• [ASSIGNED TASK]: Examine the material below. Gather every line in which the string "agent" appears.
____
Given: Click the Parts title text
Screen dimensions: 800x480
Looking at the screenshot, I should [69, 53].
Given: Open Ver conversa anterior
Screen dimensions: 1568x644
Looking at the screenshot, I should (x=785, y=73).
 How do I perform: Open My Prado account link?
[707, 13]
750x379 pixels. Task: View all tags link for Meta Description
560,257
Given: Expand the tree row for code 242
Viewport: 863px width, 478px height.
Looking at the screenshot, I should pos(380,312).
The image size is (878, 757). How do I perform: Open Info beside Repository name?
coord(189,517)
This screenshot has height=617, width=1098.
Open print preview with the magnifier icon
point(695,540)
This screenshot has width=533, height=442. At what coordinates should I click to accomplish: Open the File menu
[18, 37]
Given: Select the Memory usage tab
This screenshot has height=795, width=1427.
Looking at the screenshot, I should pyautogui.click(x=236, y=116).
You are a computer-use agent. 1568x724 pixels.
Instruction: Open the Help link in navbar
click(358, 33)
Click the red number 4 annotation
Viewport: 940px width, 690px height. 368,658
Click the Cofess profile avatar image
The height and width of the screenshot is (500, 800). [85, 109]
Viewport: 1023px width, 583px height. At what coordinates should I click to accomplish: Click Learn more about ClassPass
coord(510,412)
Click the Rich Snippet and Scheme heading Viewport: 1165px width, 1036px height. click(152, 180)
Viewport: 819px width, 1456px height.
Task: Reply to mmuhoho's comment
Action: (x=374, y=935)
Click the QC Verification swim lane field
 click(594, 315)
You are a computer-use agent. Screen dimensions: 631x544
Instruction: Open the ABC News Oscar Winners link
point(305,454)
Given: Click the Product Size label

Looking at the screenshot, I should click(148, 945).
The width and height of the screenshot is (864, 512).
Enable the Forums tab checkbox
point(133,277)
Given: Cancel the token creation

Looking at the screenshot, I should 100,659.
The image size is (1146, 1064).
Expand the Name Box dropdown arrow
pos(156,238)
____
• [ANSWER BOX]:
You are a computer-use agent. 1568x724 pixels.
You are a computer-use agent. Screen dimensions: 631x544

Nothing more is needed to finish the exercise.